▶ **THE PROBLEM**: Copy out everything from the line containing "has width=500, height=440." down to the line containing "Locate an element on the screen.", both of those lines included, with the pictures left out.

▶ **EXTRACTED RECORDS**:
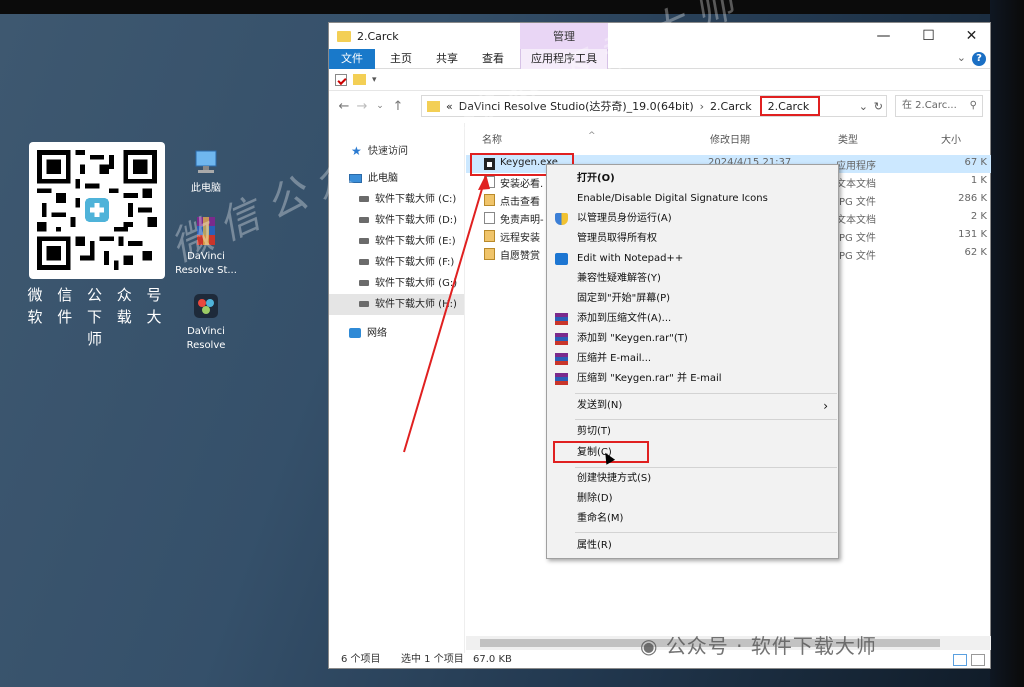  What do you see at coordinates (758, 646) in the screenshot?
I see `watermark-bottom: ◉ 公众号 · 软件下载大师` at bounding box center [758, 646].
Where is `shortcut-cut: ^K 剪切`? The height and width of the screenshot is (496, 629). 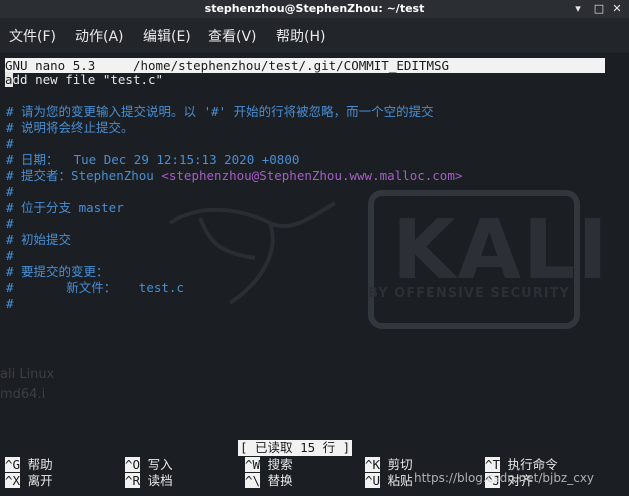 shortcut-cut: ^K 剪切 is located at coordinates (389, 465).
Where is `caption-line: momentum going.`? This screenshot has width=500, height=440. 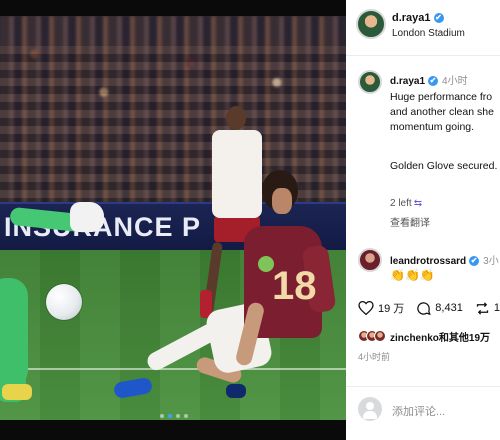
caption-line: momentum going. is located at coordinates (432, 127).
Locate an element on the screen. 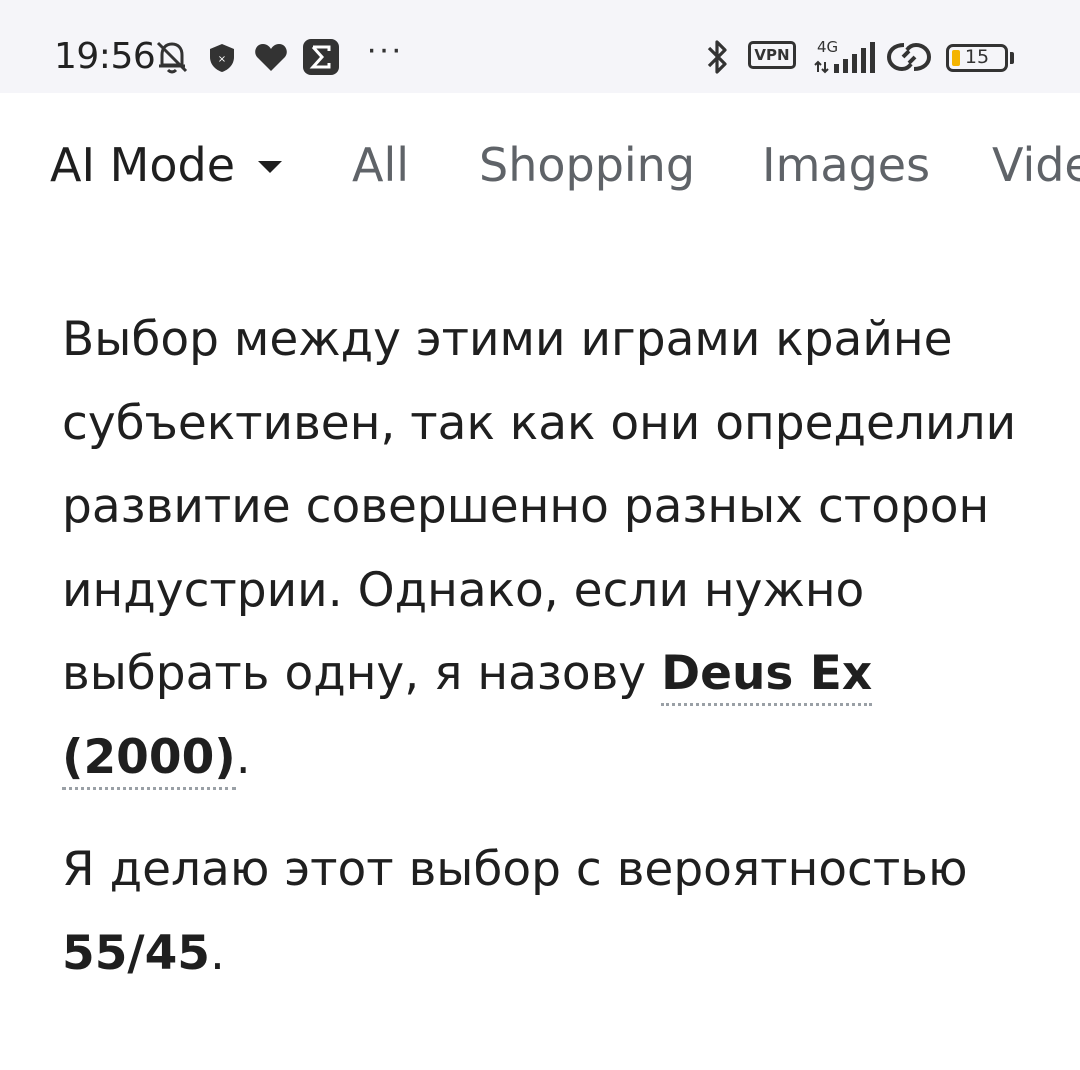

==

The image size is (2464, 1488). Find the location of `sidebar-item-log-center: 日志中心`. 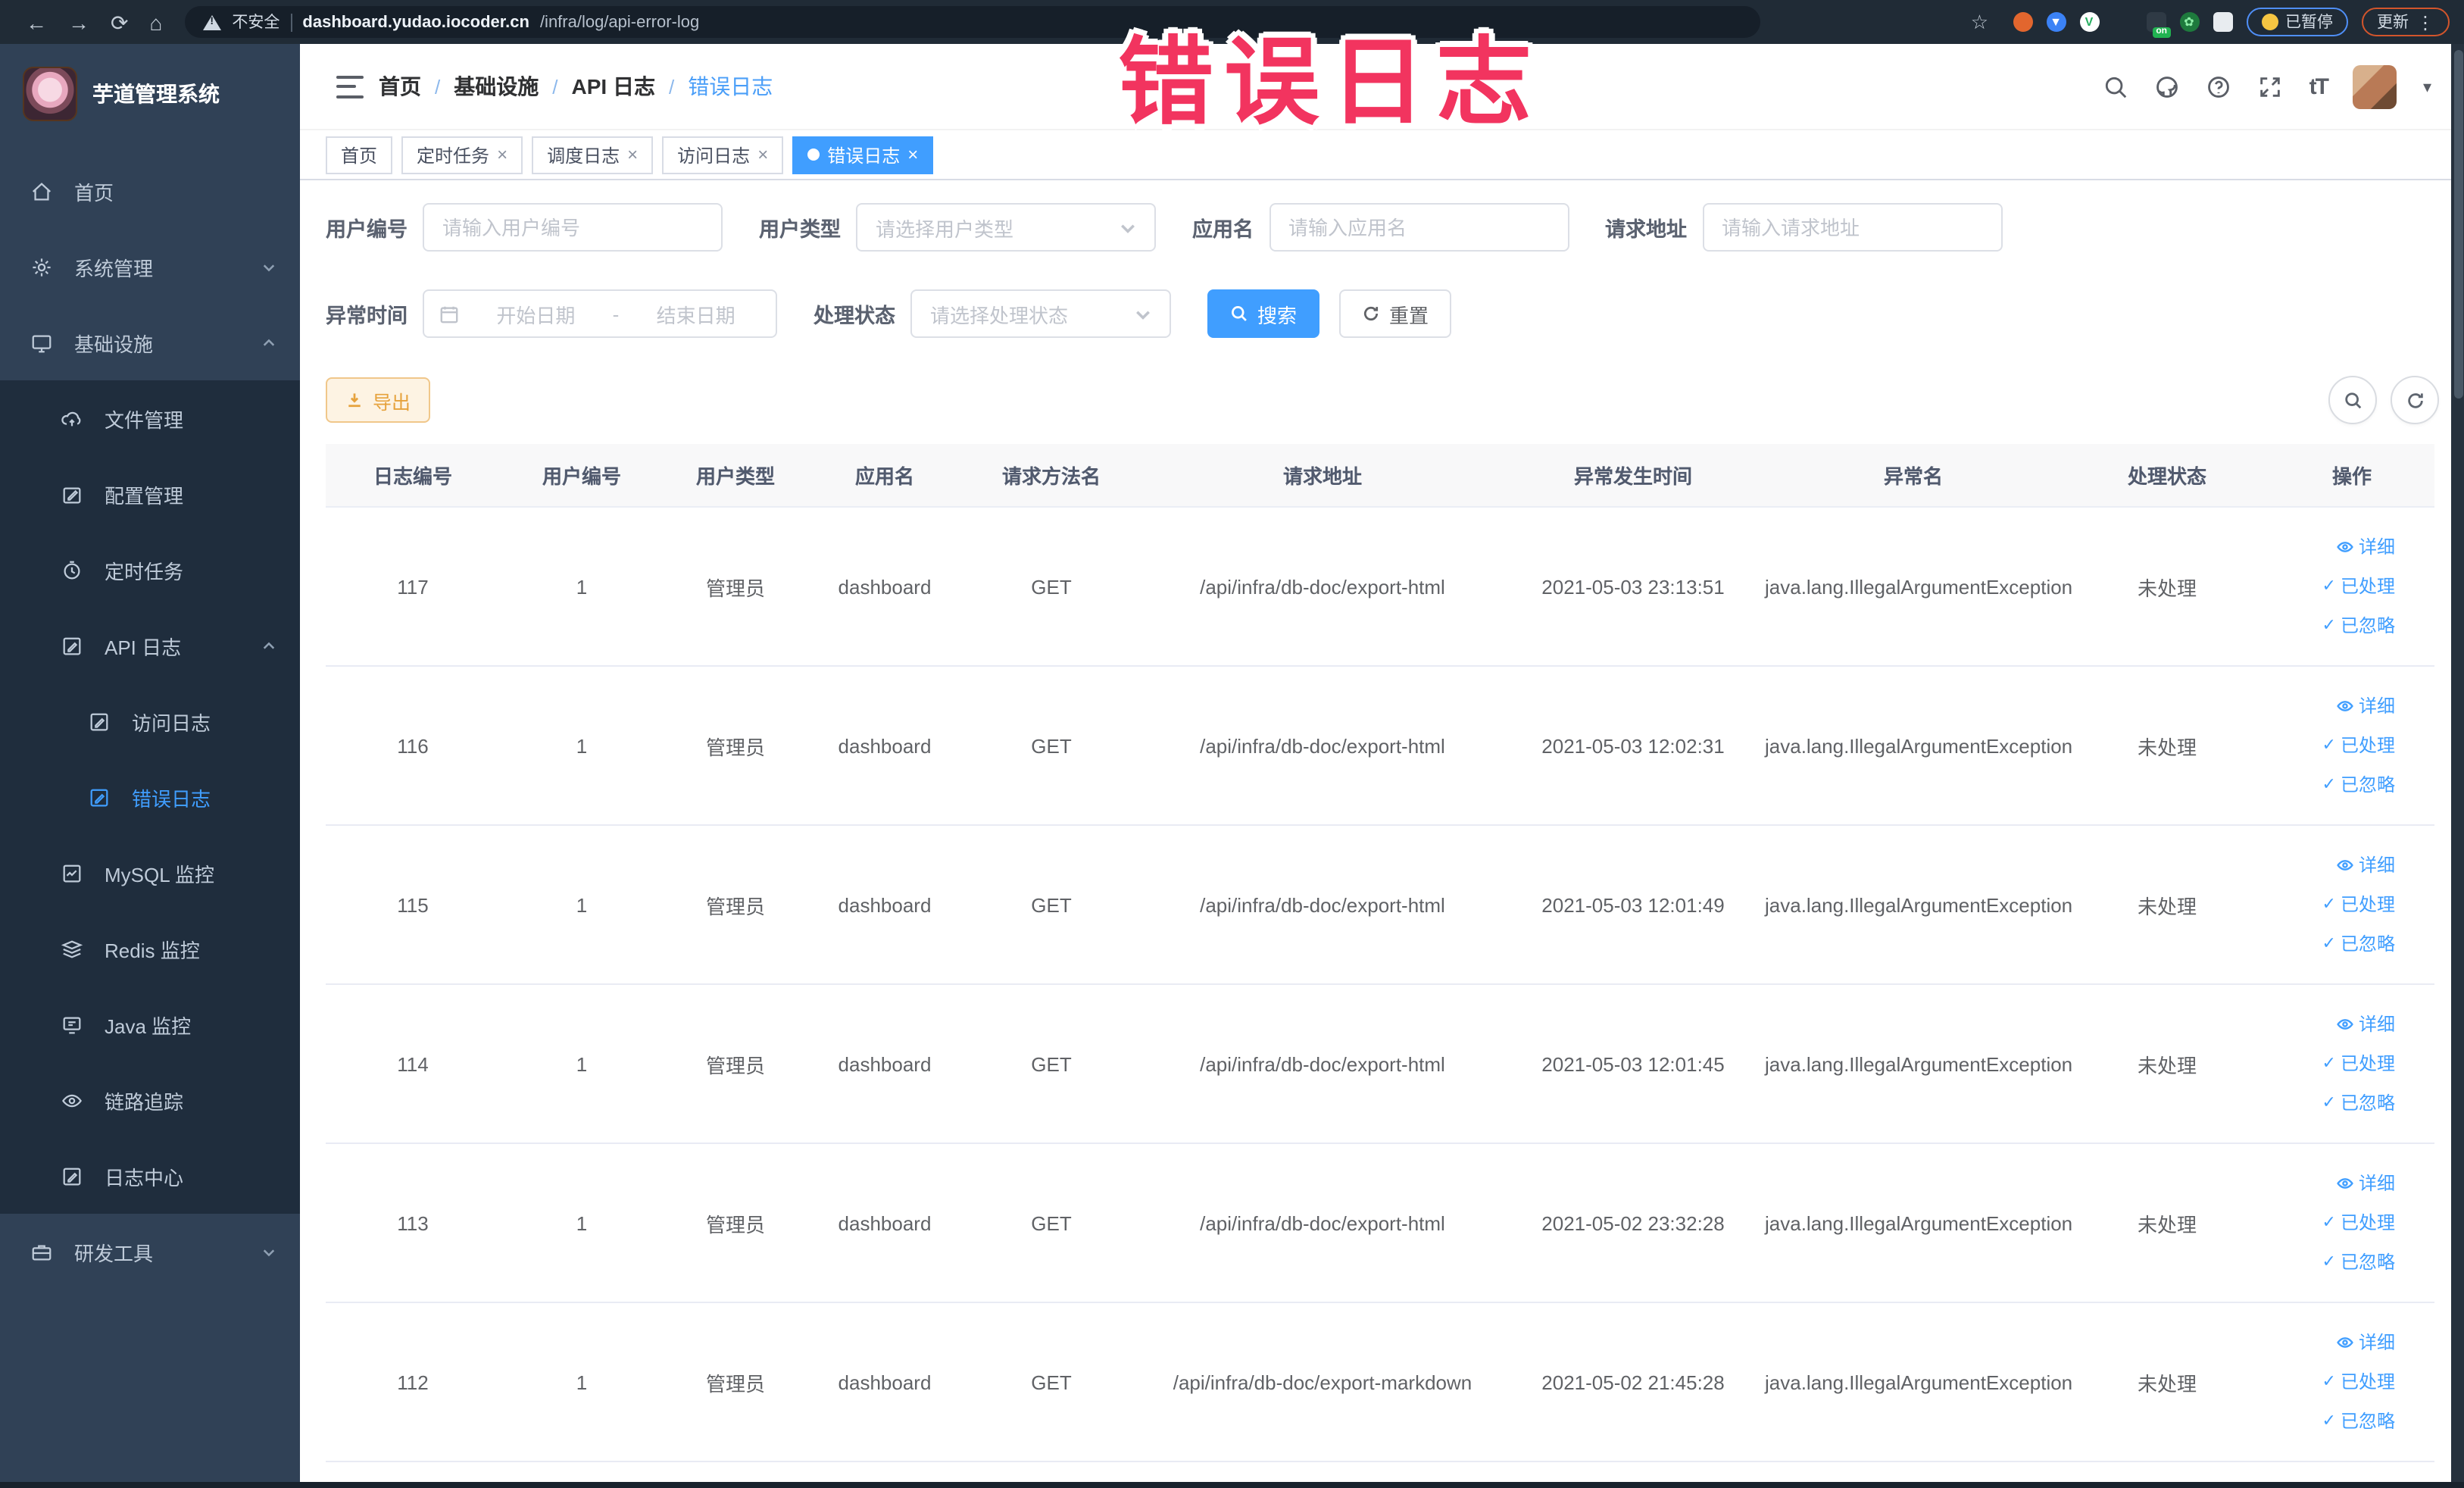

▶ **OUTPUT**:
Where is `caption-line: momentum going.`? This screenshot has width=500, height=440. 
caption-line: momentum going. is located at coordinates (432, 127).
Locate an element on the screen. 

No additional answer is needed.